Scan the listing below and copy each line holding the word "chevron".

Extracted material:
------------------------

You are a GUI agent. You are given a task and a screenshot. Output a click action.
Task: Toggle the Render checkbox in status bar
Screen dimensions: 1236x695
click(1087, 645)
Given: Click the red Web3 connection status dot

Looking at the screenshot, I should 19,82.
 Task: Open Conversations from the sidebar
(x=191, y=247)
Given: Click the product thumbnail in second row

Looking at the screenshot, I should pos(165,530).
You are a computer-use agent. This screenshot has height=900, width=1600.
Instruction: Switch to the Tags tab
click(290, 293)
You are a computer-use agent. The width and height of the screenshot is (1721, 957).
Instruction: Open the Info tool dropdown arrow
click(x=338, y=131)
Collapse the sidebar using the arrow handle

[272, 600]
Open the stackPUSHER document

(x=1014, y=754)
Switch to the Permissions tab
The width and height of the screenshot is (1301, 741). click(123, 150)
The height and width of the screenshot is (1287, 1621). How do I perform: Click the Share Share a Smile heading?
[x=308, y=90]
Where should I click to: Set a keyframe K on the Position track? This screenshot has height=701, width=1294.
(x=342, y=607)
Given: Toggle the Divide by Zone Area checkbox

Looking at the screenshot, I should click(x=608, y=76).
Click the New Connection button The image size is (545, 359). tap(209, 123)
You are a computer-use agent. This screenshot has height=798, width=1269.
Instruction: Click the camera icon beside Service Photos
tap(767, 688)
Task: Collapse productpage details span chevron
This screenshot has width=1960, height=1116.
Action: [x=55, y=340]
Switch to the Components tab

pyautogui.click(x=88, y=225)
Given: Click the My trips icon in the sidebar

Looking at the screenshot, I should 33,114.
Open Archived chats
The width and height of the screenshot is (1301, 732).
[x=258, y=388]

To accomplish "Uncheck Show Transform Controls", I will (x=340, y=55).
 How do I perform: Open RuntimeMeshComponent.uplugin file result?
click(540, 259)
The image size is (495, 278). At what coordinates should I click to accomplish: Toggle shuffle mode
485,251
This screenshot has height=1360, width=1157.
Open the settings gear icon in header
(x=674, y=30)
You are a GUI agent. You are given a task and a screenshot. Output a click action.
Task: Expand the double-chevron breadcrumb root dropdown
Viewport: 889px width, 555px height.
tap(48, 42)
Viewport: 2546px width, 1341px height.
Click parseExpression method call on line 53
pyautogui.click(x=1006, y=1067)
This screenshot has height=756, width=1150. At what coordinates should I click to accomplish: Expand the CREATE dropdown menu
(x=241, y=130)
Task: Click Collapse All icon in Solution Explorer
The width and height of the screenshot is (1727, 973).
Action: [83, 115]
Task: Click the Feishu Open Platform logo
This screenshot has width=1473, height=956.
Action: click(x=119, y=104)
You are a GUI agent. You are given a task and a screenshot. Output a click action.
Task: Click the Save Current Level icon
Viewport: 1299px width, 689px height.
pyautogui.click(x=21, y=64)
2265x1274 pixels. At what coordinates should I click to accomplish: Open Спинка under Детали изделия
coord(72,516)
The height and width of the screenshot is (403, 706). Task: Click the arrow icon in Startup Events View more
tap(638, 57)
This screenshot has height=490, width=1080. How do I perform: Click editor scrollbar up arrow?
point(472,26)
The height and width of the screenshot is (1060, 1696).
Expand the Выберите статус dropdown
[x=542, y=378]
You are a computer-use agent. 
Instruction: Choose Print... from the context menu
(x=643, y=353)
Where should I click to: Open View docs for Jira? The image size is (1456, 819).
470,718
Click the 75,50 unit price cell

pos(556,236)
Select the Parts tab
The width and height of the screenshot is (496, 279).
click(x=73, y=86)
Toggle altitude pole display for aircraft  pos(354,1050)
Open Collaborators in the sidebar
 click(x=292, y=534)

------------------------

Your solution:
Task: Collapse productpage details span chevron
Task: Expand the double-chevron breadcrumb root dropdown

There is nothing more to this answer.